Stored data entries
........
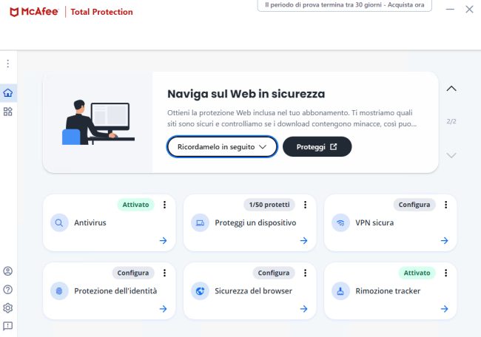This screenshot has width=481, height=337.
Task: Open the Home icon in the sidebar
Action: pos(8,93)
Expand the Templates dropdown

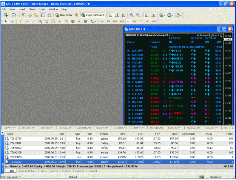178,15
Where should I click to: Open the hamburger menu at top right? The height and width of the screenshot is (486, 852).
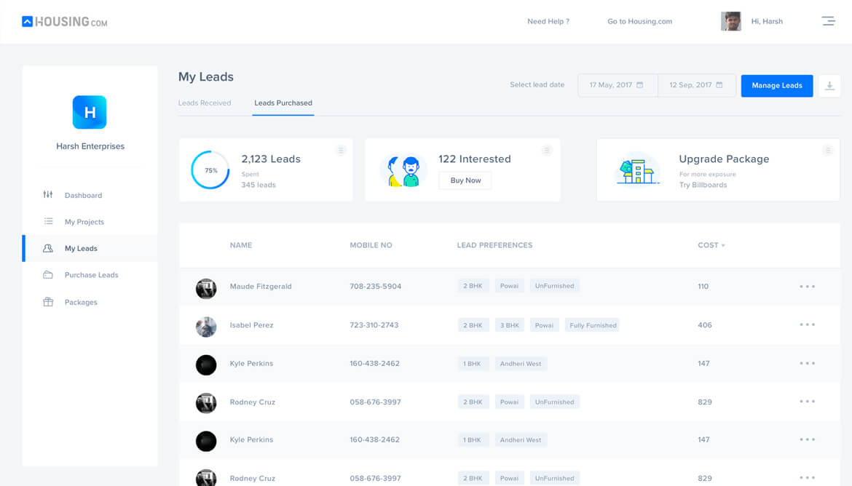pyautogui.click(x=829, y=21)
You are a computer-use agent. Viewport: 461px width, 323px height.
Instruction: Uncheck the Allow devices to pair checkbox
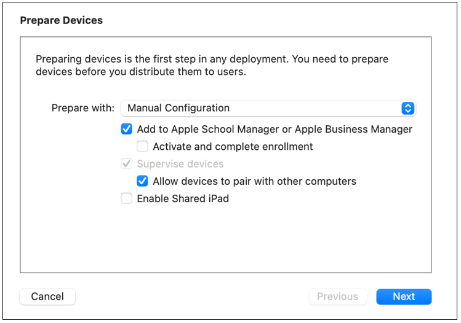click(143, 181)
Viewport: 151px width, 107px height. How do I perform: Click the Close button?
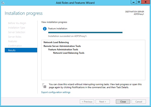click(123, 101)
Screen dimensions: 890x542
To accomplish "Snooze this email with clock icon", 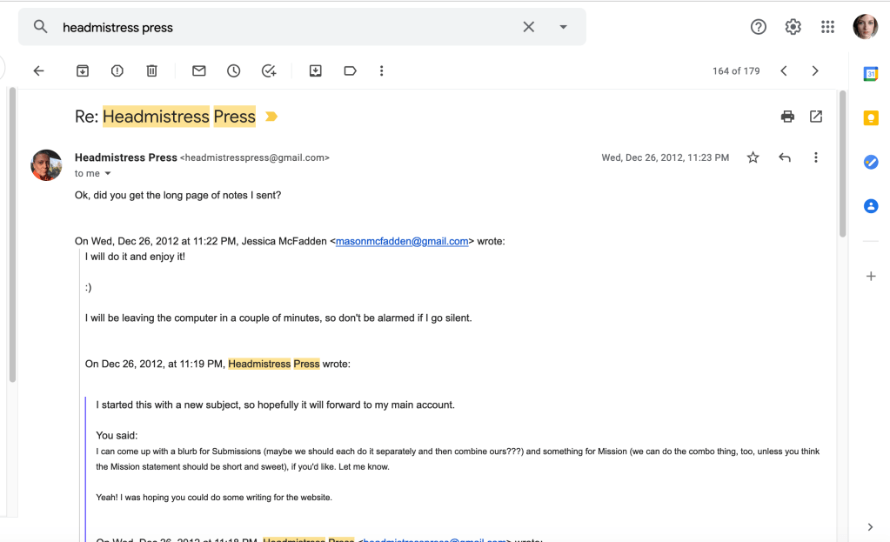I will click(x=234, y=71).
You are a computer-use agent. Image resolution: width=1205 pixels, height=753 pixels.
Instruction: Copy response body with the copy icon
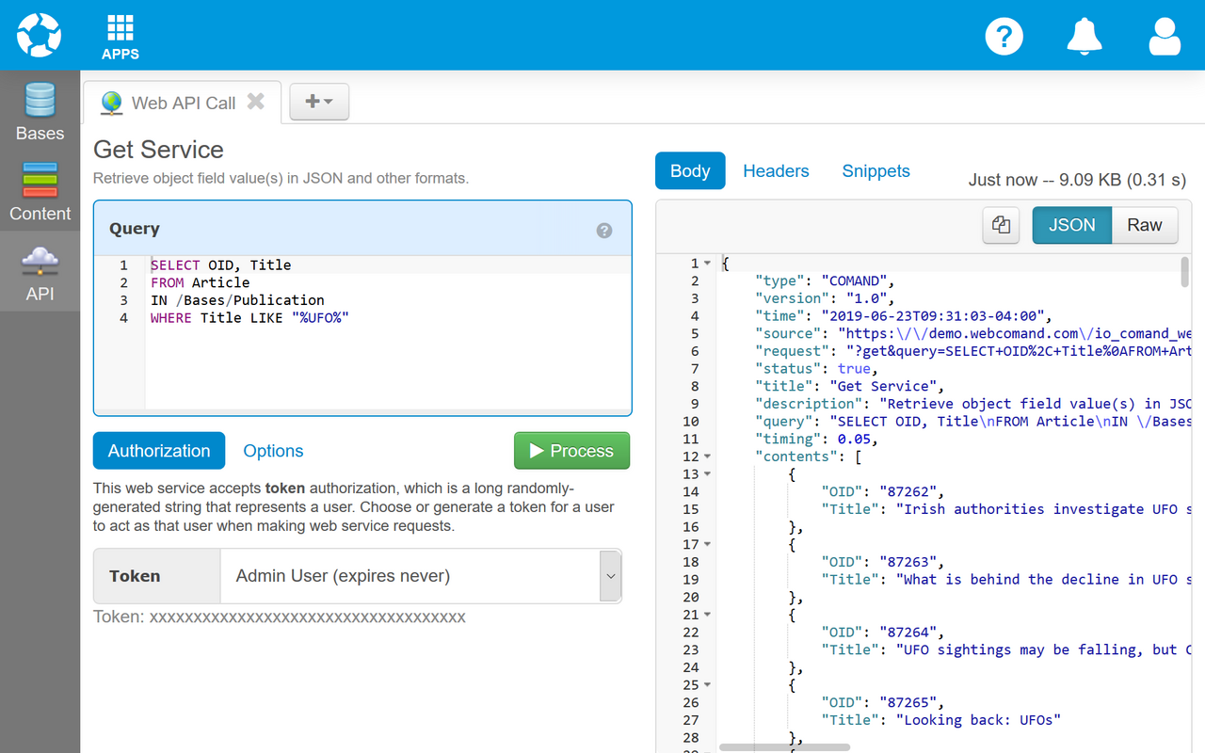pos(1001,225)
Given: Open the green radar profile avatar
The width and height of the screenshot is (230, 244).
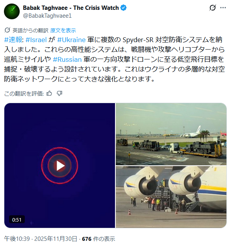Looking at the screenshot, I should tap(12, 11).
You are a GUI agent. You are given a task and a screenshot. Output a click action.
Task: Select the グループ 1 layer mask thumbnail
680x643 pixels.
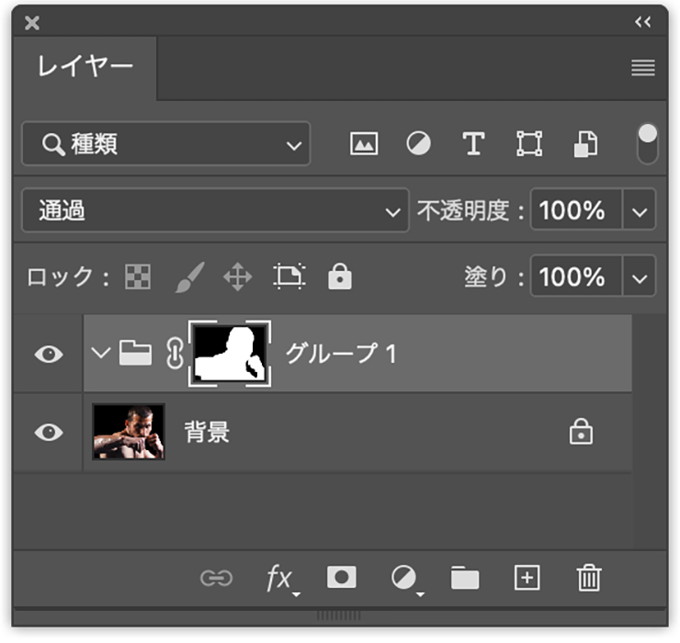[230, 354]
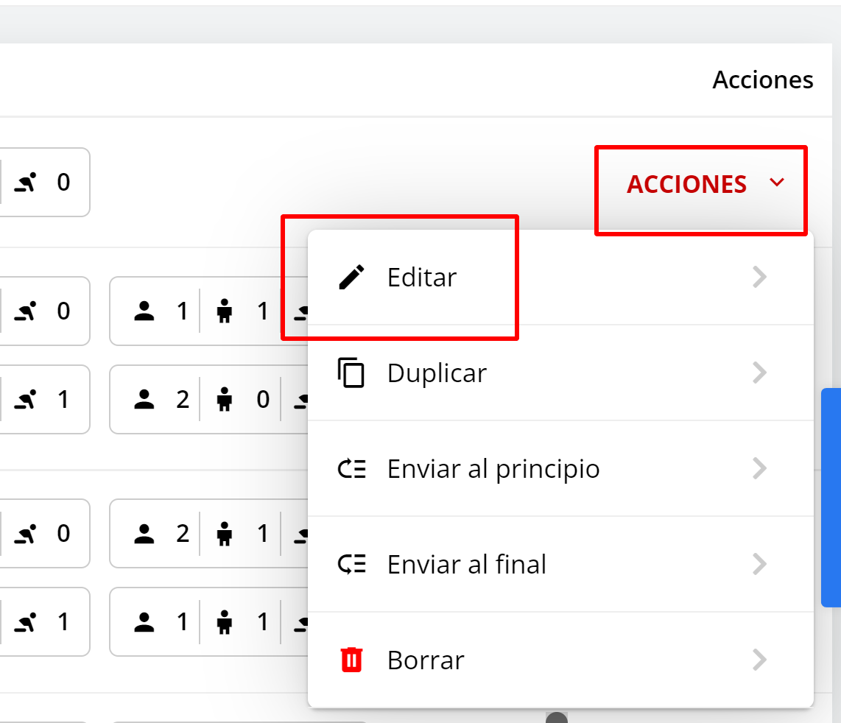This screenshot has width=841, height=723.
Task: Click the red ACCIONES button
Action: (x=687, y=184)
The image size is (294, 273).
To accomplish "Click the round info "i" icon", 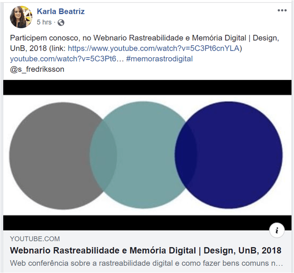I will click(277, 230).
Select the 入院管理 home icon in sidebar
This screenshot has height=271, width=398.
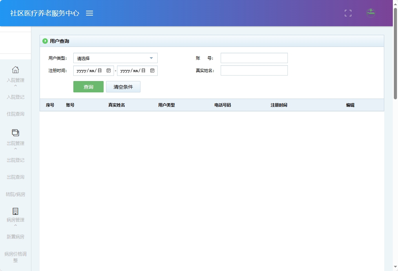(15, 70)
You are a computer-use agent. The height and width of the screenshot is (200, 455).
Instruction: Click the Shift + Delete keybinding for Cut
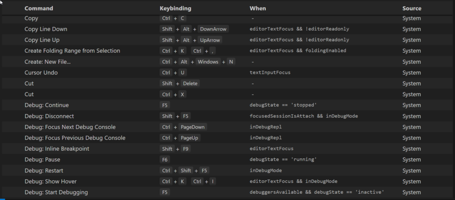[180, 83]
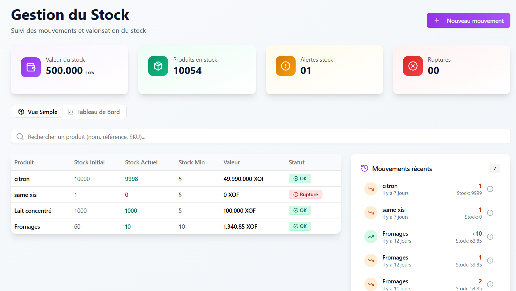Image resolution: width=516 pixels, height=291 pixels.
Task: Click the red cross icon on Ruptures card
Action: pyautogui.click(x=413, y=66)
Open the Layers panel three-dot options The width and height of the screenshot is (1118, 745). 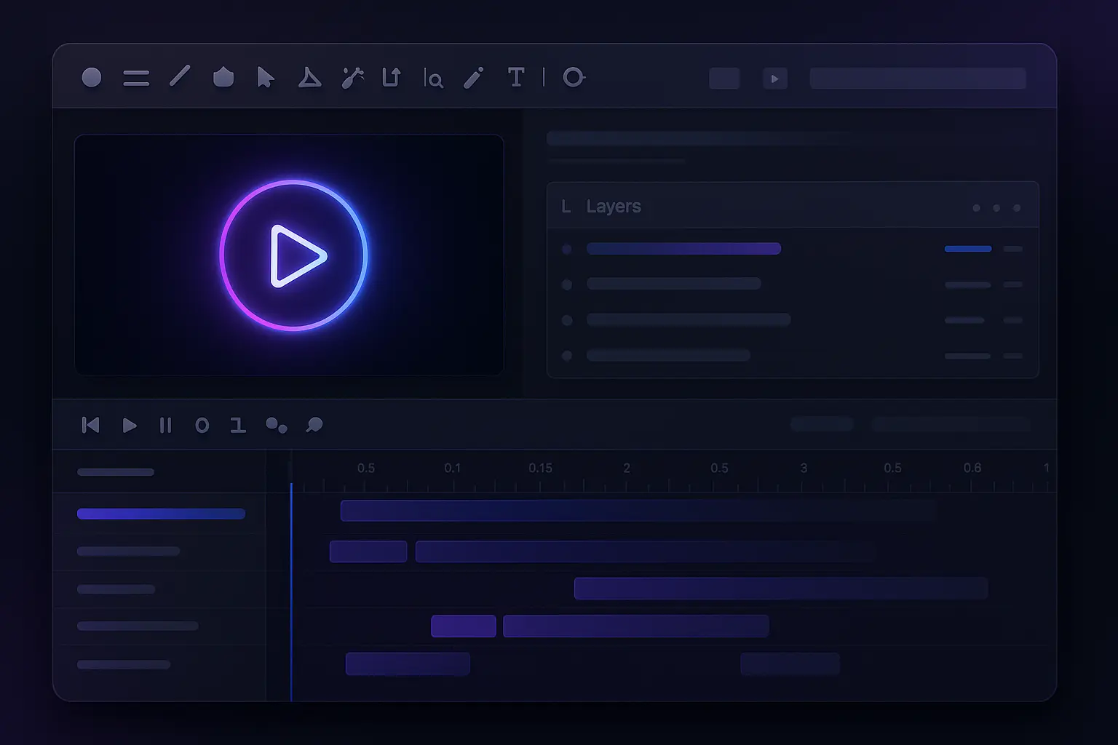click(x=996, y=208)
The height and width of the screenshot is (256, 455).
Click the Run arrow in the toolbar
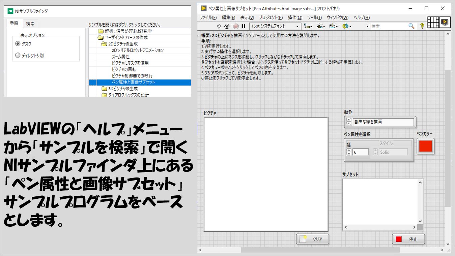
........
When a line of the records above contains the string "agent", count it once; then give the total and nothing else.

_SOLUTION_
4